Example 0 - Input data description

This notebook introduces the input data format needed to feed in classes EMGMeasurement, EMGMeasurementCollection, and DataProcessingManager to process the EMG signals.

The data in this package is saved as numpy arrays. Converting raw data from different types of files into numpy arrays is also discussed in this notebook.

[1]:

import numpy as np

Input data format of single trial

Signal data of one channel

Signal data of the trial which has one channel should be stored in either “a 1d ndarray with shape (n_samples,)”, or “a 2d ndarray with shape (n_samples, 1)”.

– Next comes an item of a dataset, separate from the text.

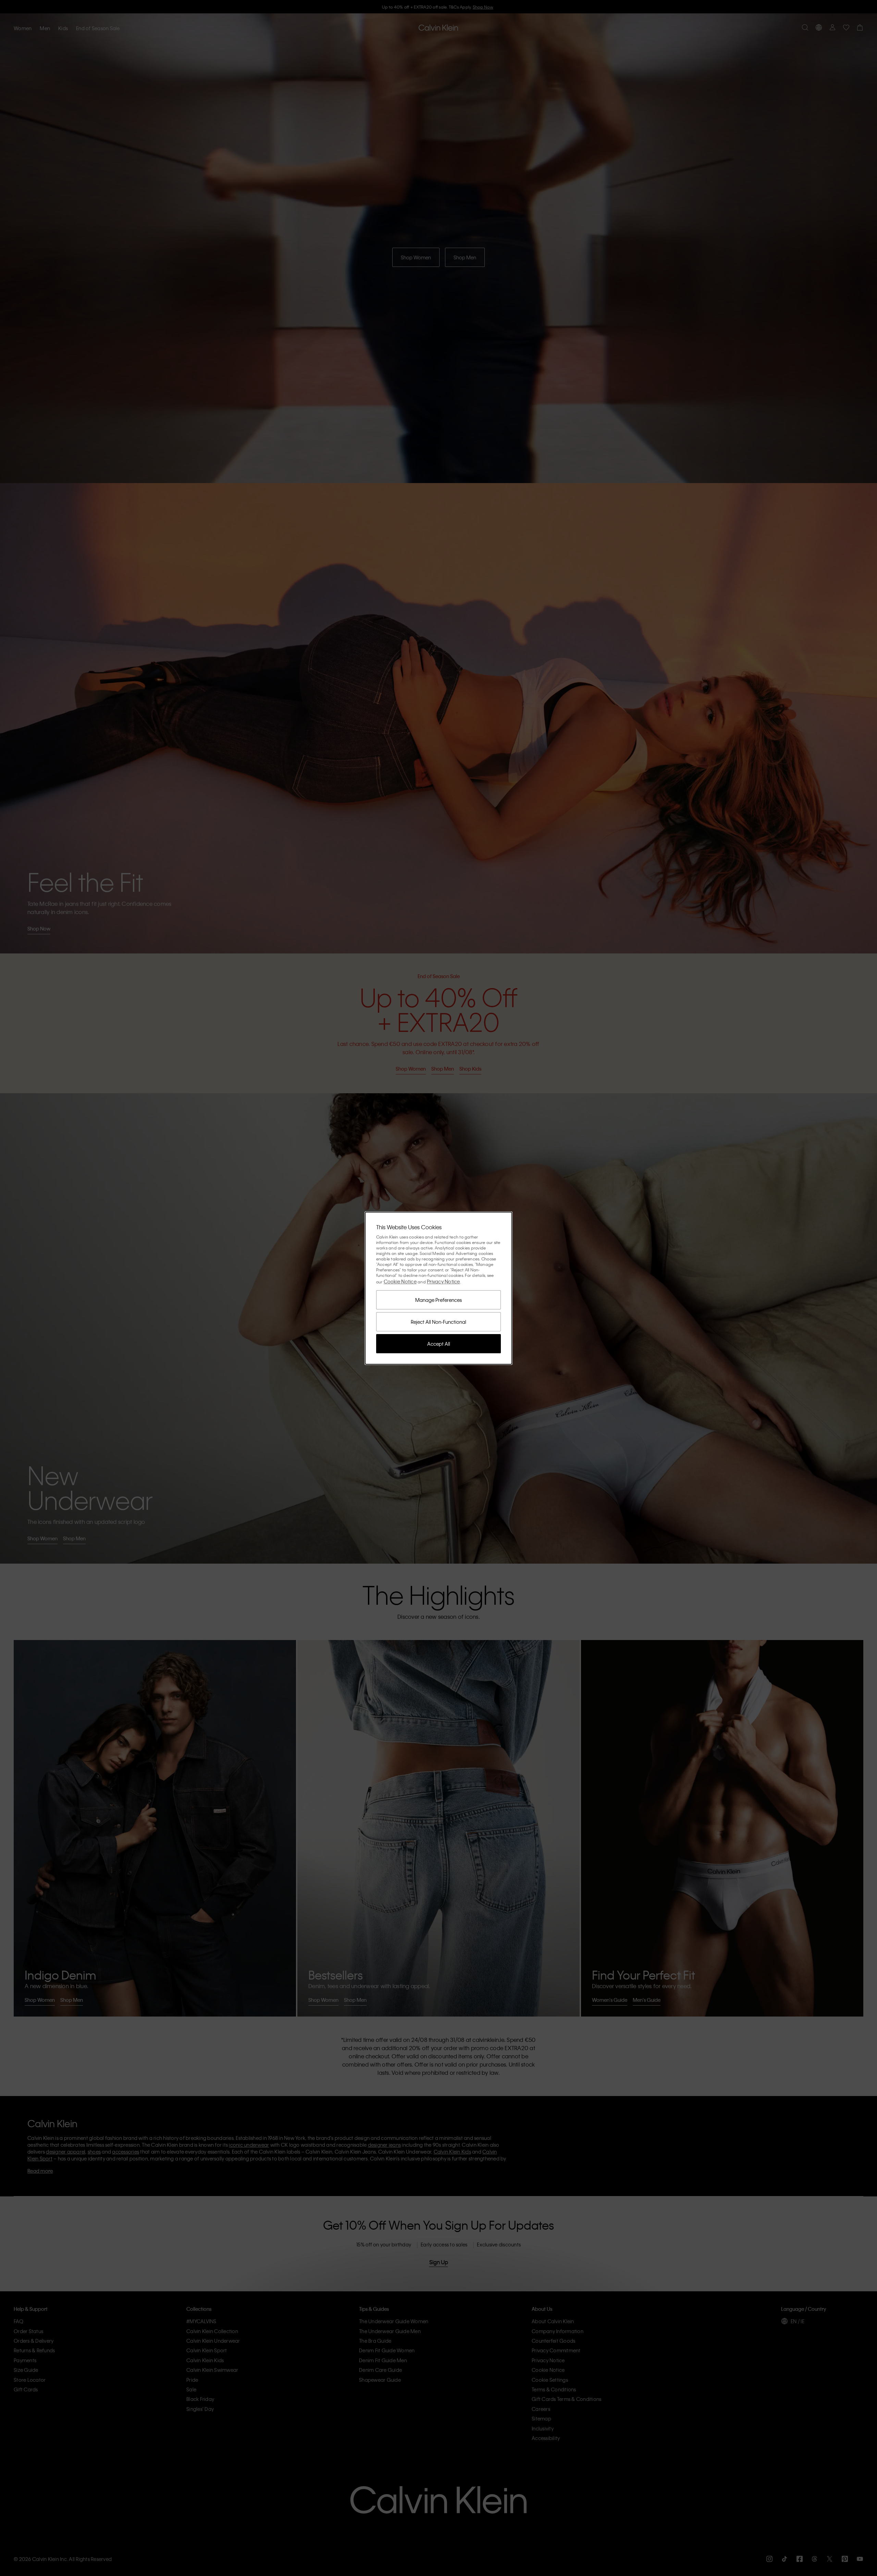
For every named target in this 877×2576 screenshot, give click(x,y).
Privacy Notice (443, 1281)
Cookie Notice (400, 1281)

Here is a sample data in a 1d ndarray with shape (n_samples,), where n_samples is 20.

[2]:

data = np.array([20.3, 41.0, 53.9, 63.3, 39.5, 24.9, 26.1, 24.0, 44.1, 42.0,
                 37.4, 24.6, -21.8, -56.3, -48.1, -45.0, -29.1, -9.6, 5.3, 1.4])
print(data.shape)
data

(20,)

[2]:

array([ 20.3,  41. ,  53.9,  63.3,  39.5,  24.9,  26.1,  24. ,  44.1,
        42. ,  37.4,  24.6, -21.8, -56.3, -48.1, -45. , -29.1,  -9.6,
         5.3,   1.4])

Here is a sample data in a 2d ndarray with shape (n_samples, 1), where n_samples is 20.

[3]:

data = np.array([[20.3], [41.0], [53.9], [63.3], [39.5], [24.9], [26.1], [24.0], [44.1], [42.0],
                 [37.4], [24.6], [-21.8], [-56.3], [-48.1], [-45.0], [-29.1], [-9.6], [ 5.3], [ 1.4]])
print(data.shape)
data

(20, 1)

[3]:

array([[ 20.3],
       [ 41. ],
       [ 53.9],
       [ 63.3],
       [ 39.5],
       [ 24.9],
       [ 26.1],
       [ 24. ],
       [ 44.1],
       [ 42. ],
       [ 37.4],
       [ 24.6],
       [-21.8],
       [-56.3],
       [-48.1],
       [-45. ],
       [-29.1],
       [ -9.6],
       [  5.3],
       [  1.4]])

Signal data of multiple channels

Signal data of the trial should be stored in a 2d ndarray with shape (n_samples, n_channels).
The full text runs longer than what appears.